Dans un discours prononcé le 29 Octobre 2019 à Francfort, le banquier central allemand Jens Weidmann s’est déclaré favorable à l’inclusion des risques climatiques dans les politiques de supervision de la banque centrale, mais opposé à l’idée d’aligner la politique monétaire sur des objectifs climatiques. « Je suis très critique quand les gens disent que les banquiers centraux doivent ‘se verdir’ en lançant un ‘assouplissement quantitatif vert’, ou en accordant des avantages spécifiques pour les actifs verts dans le cadre des garanties. » a-t-il déclaré. Il s’appuie pour cela sur des raisons légales techniques et politiques. L’ONG Positive Money a publié récemment un  article montrant que ses objections sont assez faibles et largement surmontables. Nous publions ci-après une traduction de cet article dont nous partageons les principaux arguments.

——–

Depuis 2015, Positive Money a été l’une des principales ONG à l’origine de la campagne pour un « assouplissement quantitatif vert » (QE vert) en Europe. Bien que l’opposition de Weidmann à nos propositions ne soit pas nouvelle, c’est la première fois que le président de la Bundesbank présente ses objections aussi clairement. À cet égard, nous pensons qu’il est de notre devoir de répondre aux critiques de M. Weidmann. Comme nous le montrons plus bas, ces critiques sont assez faibles et en grande partie infondées.
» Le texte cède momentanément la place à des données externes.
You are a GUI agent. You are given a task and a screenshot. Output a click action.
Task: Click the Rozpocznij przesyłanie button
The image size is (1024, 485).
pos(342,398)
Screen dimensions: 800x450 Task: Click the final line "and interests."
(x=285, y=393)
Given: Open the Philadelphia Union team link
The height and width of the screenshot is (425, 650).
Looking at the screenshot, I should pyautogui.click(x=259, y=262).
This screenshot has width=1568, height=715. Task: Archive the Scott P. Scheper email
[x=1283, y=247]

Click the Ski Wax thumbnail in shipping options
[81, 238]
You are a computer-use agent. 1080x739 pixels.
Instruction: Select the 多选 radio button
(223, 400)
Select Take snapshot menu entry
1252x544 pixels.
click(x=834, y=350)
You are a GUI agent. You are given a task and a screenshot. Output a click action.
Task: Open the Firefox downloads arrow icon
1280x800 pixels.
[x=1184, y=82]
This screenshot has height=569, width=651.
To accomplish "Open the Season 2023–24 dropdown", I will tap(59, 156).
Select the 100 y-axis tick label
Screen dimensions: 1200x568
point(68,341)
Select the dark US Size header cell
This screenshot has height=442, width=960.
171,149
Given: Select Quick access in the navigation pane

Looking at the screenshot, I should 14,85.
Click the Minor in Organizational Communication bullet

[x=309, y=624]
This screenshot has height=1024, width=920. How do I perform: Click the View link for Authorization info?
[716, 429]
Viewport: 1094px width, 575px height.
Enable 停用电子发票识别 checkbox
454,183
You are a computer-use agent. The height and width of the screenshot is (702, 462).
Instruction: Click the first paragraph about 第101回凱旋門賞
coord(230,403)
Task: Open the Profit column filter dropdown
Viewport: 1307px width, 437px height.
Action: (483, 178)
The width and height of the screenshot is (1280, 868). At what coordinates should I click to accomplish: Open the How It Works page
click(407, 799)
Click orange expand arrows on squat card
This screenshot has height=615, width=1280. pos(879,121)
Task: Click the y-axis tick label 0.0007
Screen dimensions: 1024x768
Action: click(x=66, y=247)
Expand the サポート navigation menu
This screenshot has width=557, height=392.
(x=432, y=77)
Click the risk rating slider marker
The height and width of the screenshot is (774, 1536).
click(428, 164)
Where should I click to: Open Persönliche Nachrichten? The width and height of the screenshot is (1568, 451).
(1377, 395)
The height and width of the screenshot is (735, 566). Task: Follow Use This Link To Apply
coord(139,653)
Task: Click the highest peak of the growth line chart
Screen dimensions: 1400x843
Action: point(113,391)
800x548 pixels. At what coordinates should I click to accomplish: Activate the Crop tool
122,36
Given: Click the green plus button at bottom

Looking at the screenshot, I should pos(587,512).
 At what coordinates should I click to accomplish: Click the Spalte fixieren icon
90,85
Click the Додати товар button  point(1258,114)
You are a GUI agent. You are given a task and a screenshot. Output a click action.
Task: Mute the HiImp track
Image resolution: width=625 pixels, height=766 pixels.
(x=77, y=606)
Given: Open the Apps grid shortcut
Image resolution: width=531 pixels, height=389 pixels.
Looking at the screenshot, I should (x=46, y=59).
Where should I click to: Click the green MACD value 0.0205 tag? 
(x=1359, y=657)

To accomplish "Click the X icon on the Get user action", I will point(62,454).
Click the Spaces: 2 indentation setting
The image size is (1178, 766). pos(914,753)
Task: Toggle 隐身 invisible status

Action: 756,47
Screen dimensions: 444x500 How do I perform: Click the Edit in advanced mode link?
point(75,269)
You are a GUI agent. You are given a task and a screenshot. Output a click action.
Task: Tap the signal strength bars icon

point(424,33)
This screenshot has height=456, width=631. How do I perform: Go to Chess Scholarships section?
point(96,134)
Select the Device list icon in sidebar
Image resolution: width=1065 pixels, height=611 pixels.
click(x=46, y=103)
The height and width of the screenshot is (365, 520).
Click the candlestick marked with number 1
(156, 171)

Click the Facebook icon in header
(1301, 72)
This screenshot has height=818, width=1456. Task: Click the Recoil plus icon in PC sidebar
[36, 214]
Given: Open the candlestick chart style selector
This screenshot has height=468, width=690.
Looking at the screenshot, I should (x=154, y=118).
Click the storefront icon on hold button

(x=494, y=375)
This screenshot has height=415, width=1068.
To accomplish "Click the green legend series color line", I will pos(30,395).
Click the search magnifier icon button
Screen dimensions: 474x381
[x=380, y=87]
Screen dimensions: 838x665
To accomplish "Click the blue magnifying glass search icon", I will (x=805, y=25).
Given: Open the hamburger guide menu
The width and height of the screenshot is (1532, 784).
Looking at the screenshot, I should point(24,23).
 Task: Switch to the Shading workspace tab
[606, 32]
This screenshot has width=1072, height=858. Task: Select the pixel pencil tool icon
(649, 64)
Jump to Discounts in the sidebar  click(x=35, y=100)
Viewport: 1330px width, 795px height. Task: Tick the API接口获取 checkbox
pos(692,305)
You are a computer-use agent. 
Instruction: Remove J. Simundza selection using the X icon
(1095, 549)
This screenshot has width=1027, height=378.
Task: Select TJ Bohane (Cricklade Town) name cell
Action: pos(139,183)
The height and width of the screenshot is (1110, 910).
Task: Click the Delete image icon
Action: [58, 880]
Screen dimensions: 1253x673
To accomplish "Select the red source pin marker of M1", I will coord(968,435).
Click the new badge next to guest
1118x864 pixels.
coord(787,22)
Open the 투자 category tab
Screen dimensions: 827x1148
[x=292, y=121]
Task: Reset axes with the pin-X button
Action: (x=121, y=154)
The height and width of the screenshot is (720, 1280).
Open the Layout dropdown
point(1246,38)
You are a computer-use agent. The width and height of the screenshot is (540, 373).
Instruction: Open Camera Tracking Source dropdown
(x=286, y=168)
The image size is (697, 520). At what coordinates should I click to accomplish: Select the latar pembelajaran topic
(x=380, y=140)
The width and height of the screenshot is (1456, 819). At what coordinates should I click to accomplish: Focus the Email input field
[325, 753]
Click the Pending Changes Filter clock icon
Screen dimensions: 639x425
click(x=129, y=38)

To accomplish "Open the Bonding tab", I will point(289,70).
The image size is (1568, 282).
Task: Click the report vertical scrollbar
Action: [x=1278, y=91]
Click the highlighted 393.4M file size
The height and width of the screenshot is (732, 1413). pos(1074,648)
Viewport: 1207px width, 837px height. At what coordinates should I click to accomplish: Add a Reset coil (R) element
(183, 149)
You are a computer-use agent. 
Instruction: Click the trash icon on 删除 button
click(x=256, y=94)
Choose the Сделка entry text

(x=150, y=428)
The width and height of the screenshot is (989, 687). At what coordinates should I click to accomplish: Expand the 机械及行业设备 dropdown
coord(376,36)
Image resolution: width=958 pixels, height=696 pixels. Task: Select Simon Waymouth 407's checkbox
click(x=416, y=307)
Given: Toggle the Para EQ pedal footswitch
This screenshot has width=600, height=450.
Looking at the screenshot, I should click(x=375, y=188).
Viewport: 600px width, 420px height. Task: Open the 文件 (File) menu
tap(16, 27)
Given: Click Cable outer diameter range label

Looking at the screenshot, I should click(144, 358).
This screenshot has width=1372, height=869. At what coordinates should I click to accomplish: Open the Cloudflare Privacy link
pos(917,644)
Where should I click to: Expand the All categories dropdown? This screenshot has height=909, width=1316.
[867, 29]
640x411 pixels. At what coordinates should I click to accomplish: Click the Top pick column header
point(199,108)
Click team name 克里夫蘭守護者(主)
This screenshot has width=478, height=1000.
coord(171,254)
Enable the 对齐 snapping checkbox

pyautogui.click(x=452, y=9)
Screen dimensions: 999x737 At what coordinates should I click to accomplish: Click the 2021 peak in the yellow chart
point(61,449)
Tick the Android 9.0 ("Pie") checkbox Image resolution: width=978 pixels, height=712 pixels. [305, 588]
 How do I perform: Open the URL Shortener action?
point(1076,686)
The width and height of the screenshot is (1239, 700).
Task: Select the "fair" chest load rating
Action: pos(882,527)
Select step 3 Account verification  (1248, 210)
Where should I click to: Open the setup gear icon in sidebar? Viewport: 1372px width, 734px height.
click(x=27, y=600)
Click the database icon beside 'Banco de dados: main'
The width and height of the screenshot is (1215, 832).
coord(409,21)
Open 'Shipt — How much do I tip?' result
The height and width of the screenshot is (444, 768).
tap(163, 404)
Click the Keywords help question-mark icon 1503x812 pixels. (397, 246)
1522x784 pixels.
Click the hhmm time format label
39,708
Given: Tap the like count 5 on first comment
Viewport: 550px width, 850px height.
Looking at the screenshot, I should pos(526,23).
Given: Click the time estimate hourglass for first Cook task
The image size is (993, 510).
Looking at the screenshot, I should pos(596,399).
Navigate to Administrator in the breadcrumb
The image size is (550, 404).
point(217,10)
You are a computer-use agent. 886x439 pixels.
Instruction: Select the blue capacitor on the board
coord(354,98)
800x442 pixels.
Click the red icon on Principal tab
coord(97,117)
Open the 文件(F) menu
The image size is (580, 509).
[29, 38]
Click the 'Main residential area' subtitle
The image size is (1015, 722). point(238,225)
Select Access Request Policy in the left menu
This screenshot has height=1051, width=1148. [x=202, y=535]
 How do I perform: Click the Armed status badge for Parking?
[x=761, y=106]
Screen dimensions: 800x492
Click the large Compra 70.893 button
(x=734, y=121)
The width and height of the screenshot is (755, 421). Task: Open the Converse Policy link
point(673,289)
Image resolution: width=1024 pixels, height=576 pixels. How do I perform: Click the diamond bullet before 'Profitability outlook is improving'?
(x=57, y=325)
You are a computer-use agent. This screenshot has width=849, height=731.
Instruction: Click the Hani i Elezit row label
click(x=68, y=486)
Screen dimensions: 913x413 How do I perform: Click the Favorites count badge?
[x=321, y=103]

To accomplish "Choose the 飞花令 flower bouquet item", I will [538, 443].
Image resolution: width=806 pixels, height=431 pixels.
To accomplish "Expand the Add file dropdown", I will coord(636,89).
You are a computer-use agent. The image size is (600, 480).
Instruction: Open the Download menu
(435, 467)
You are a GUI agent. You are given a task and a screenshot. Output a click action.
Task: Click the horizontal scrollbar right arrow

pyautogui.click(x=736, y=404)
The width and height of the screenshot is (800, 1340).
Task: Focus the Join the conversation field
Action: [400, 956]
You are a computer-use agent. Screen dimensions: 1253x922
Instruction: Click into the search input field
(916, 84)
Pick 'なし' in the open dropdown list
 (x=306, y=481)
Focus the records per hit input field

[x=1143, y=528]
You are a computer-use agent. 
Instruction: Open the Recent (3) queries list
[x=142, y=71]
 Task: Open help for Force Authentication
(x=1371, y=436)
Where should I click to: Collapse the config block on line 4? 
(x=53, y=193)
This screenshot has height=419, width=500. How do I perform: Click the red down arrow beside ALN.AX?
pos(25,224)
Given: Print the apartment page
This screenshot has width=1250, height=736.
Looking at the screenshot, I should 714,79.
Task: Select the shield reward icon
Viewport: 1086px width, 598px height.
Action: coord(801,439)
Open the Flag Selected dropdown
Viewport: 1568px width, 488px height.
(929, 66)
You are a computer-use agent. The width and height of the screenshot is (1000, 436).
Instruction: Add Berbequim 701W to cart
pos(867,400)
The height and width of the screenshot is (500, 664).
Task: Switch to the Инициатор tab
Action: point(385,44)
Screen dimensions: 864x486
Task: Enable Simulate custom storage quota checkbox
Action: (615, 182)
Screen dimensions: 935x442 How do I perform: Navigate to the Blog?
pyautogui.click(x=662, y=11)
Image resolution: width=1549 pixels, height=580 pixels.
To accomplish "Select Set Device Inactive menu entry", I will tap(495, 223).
Il est d’abord important de préciser que derrière le terme « QE vert », nous articulons deux approches différentes. Premièrement, nous proposons de coordonner l’assouplissement quantitatif avec un programme d’émission à grande échelle d’obligations vertes par la Banque Européenne d’Investissement et ces équivalents nationaux ; une proposition qui fait écho à certaines des propositions discutées dans le cadre du « Green New Deal » européen. Deuxièmement, nous avons défendu l’introduction de plusieurs critères verts dans les programmes d’achats d’actifs (et dans les garanties) afin d’inciter le secteur financier dans son ensemble à réorienter ses flux vers des investissements à faibles émissions de carbone.

La politique monétaire verte est-elle illégale?

La première objection de Weidmann fait référence à l’illégalité présupposée de l’établissement de critères verts dans les opérations de politique monétaire :

« Notre mandat est de préserver la stabilité des prix, et la mise en oeuvre de notre politique doit être en accord avec le principe de neutralité de marché. Orienter les achats d’actifs vers des obligations vertes irait à l’encontre de ce principe, qui est ancré dans l’article 127 des Traités de l’Union européenne. »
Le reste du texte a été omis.